As for sitting down and actually starting a book, I just do it, and I do it without hesitation because I know one thing for certain when I write that first chapter: it is going to wind up in the trash. Seriously, I very often deep-six my first paragraphs and sentences, but in writing them, I feel that I'm building a scaffold upon which I climb to reach the rest of the book. So I say to would-be novelists: don't hesitate. Write with enthusiasm, but equally: edit your own work with brutal self-honesty once it's cooled off.
[Carsten Kuhr] How long does it take to write a novel beginning with the first stretches til it is finished?
[Daniel Suarez] It takes me just over a year to write one of my books. It generally breaks down like this: three months of research, four months of character development & story structure, and five months of actual writing. As you can see, the writing itself is not the majority of the work. I find research and structure to be crucial elements of my process. That said, some novelists just make stuff up and have great success (though that's certainly not an option when you're trying to write authentic thrillers about high-tech).
[Carsten Kuhr] Daemon was first pubished by yourself – was it a hard road to travel getting noticed by the publishing companies?

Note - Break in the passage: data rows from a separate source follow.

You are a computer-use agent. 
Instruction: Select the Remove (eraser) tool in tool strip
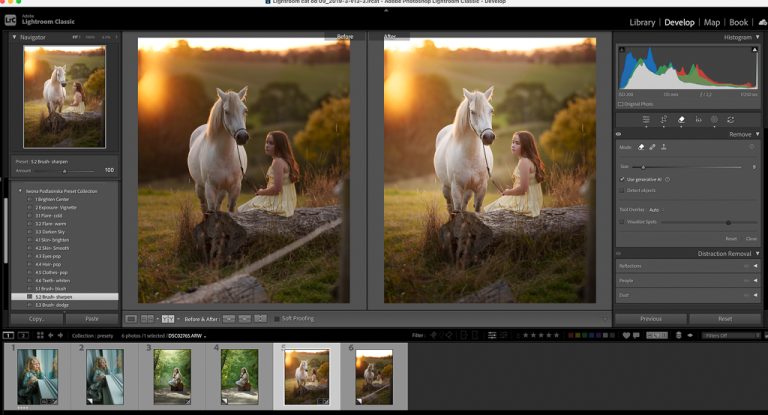[x=681, y=119]
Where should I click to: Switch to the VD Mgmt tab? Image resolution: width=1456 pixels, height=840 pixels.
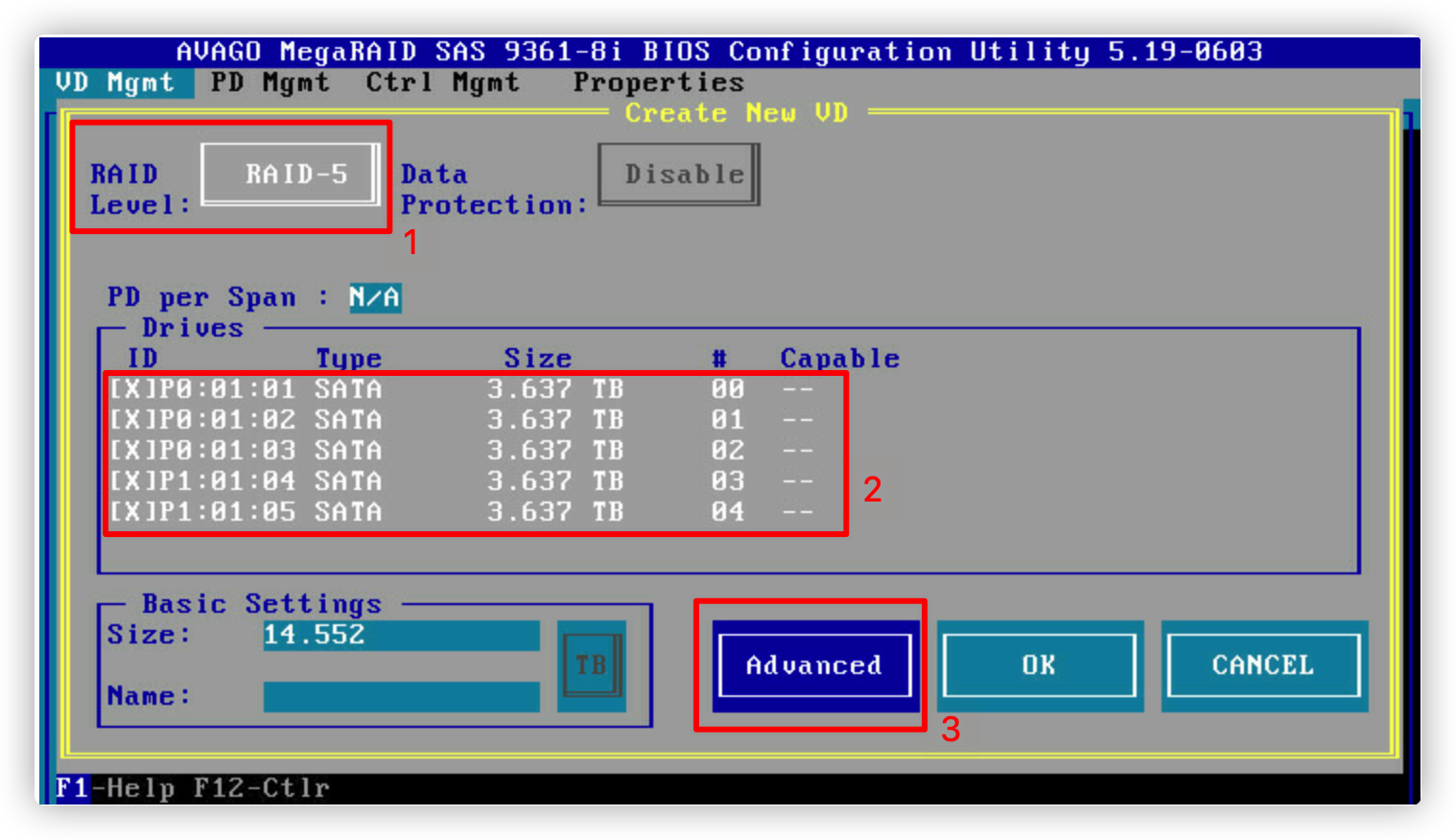(x=115, y=82)
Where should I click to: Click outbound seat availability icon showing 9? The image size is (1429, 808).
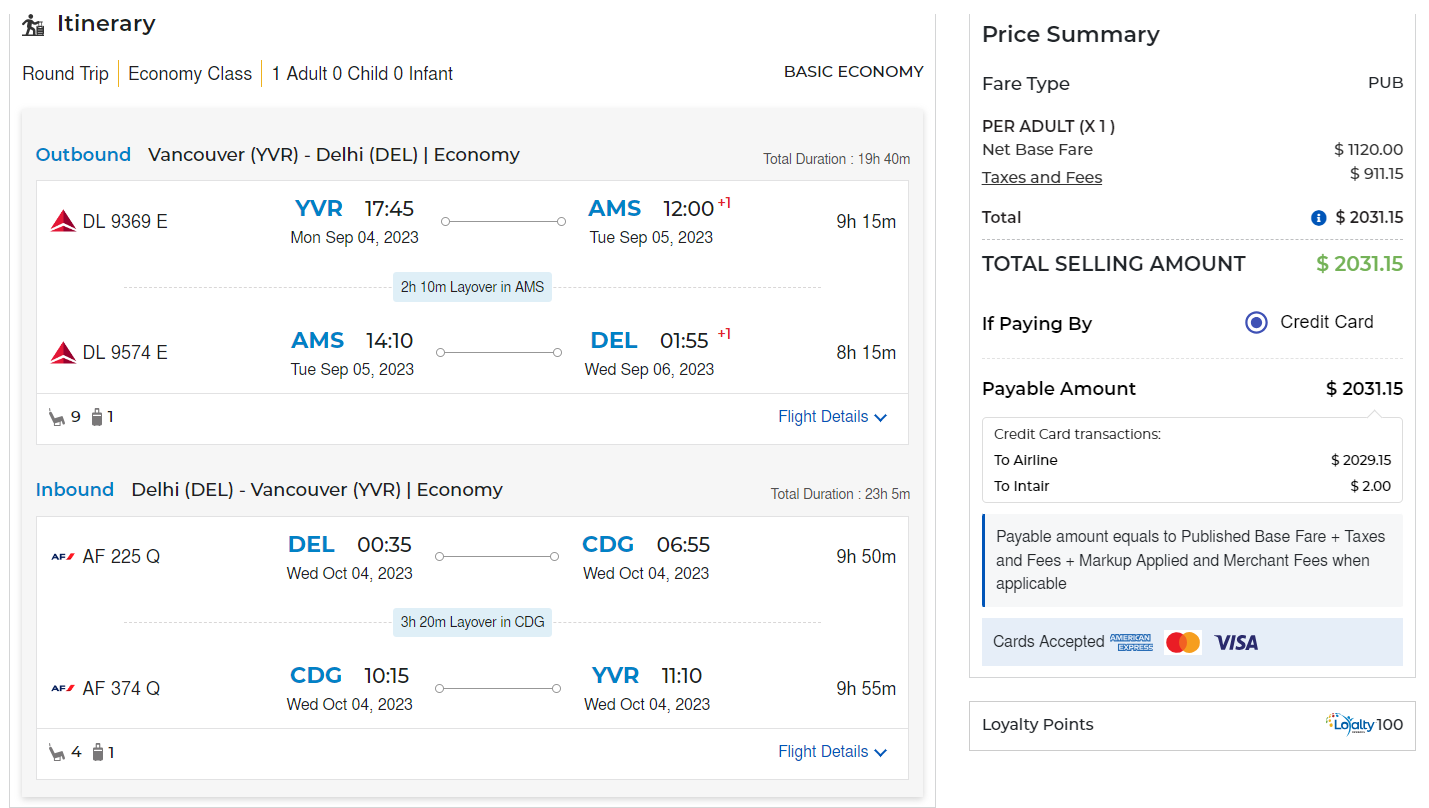(x=57, y=417)
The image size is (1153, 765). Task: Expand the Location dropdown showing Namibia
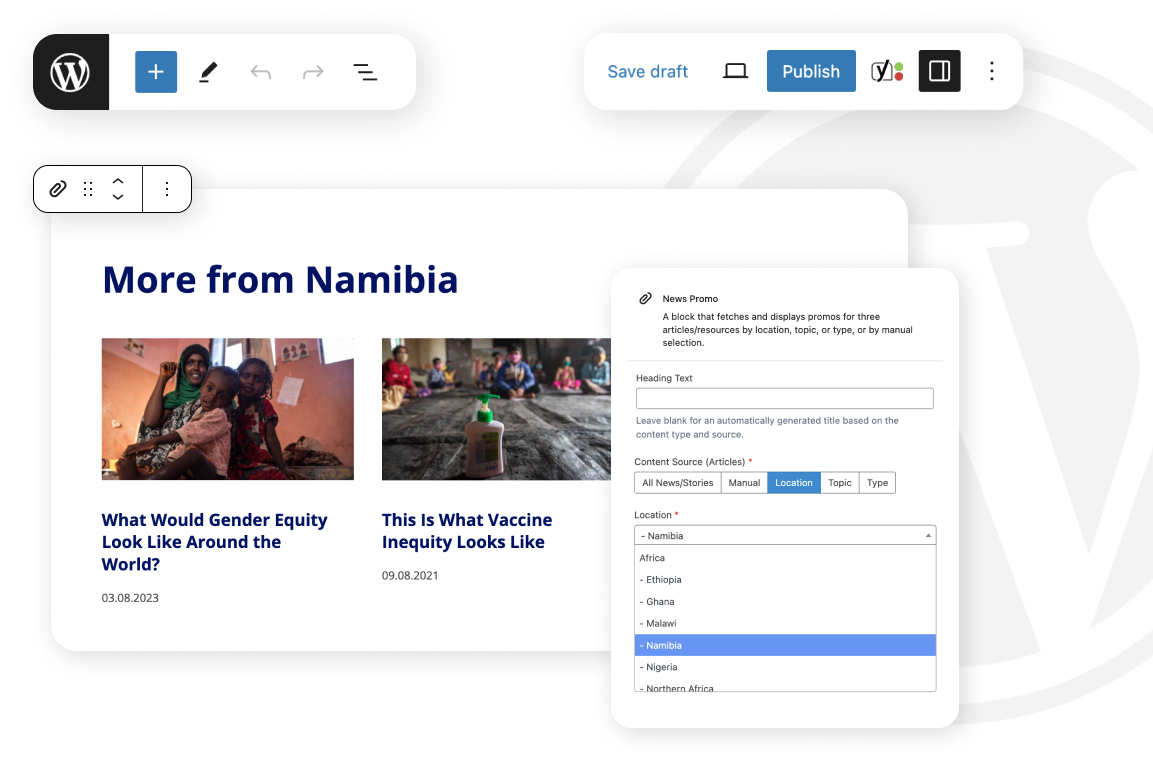click(785, 536)
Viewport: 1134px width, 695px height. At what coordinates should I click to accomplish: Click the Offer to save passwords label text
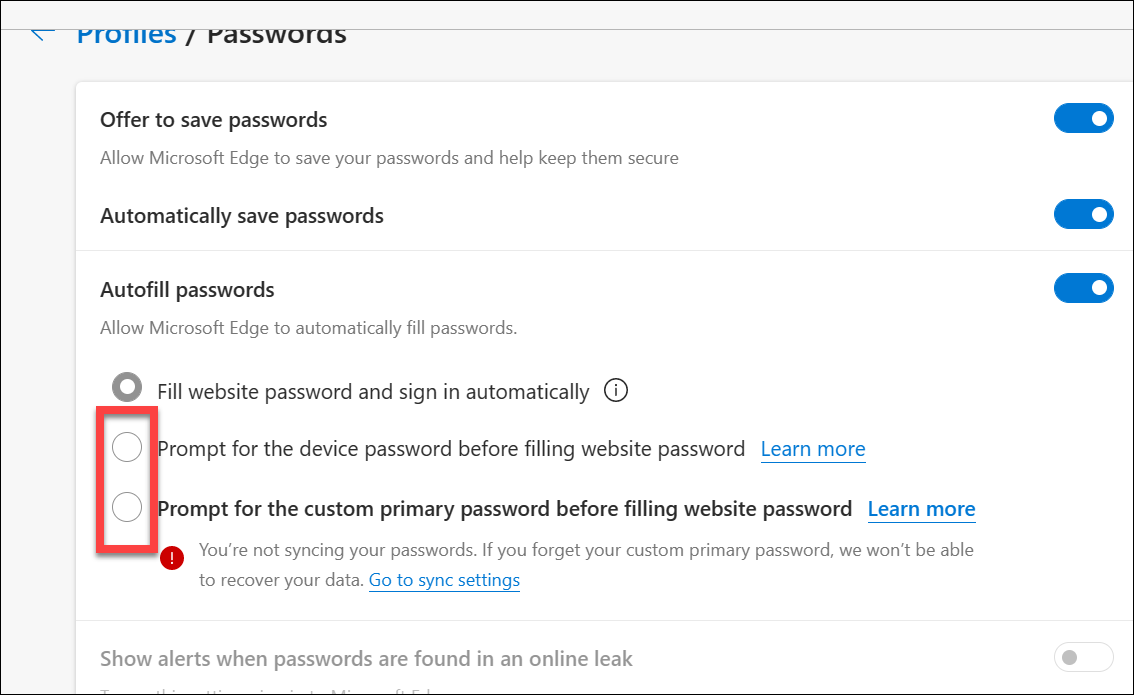point(213,120)
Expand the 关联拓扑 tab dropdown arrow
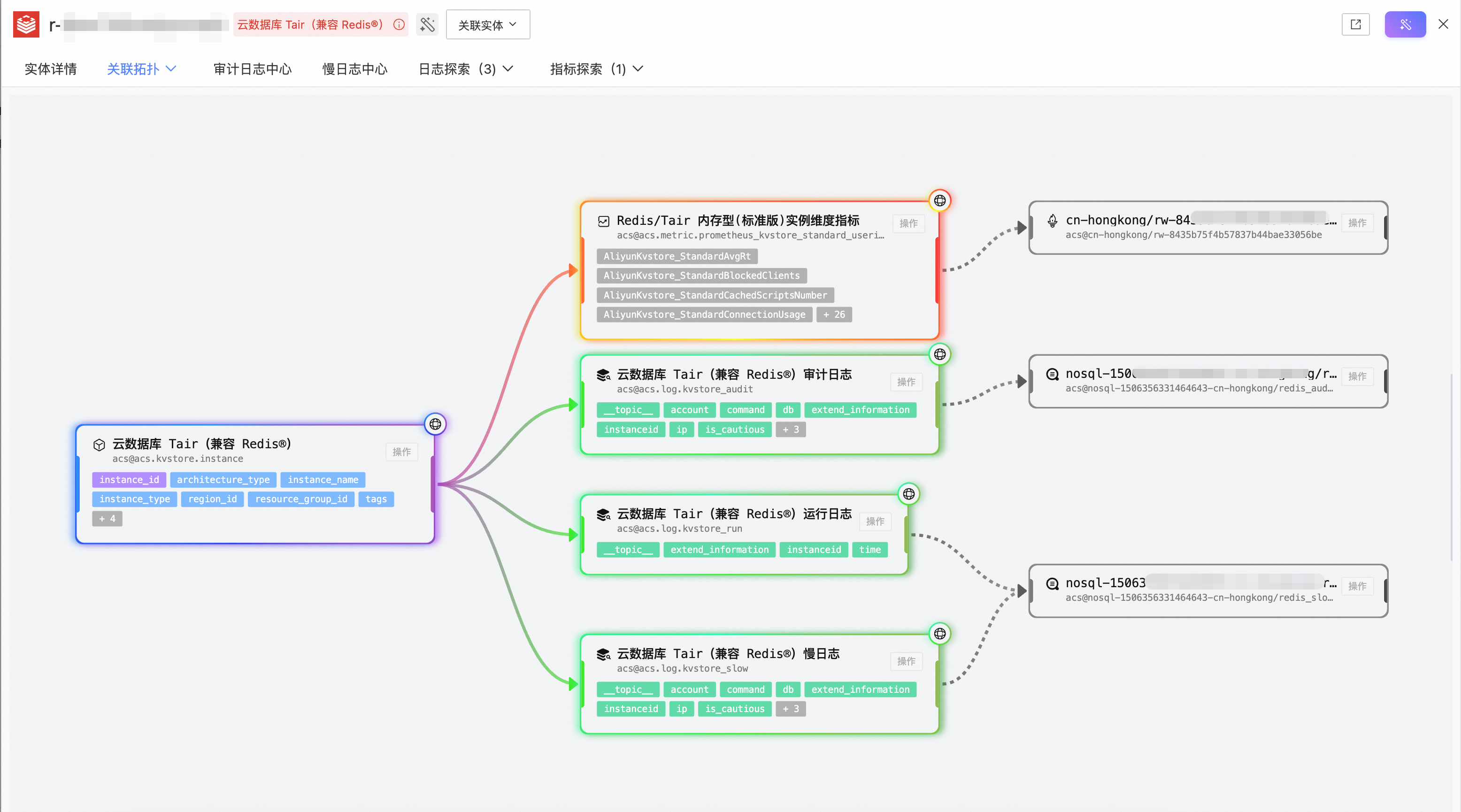 tap(171, 69)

[Daniel Suarez] Yes, it is hard getting noticed by major publishers. Fortunately, I didn't wait around for that. Way back in the dim recesses of history (2006) I self-published Daemon. I did so because I couldn't get a literary agent interested in my book. I was told repeatedly that it was 'too technical' to be of general interest.
Back in 2006 it was much harder to self-publish (Kindle didn't appear until 2007). You had to actually create and distribute a physical book. Fortunely, I figured out a way to do that cost-effectively and to reach my target audience: IT folks and game developers. Word-of-mouth eventually brought me to the attention of more and more readers. Wired Magazine did an article on the book, and then literary agents and publishing houses approached *me.* Dutton then republished the book, and Daemon made the New York Times bestseller list in 2009.
If all of the above sounds difficult: it was. But then, if you really want to write and publish books, nowadays it's easier than ever to do. Rising above the din is an issue, of course, but then, I have this advice: enjoy the process as much as the writing. It's all part of the experience, and in truth, once you've finished your manuscript, approximately 3/4 of the work still lies ahead of you.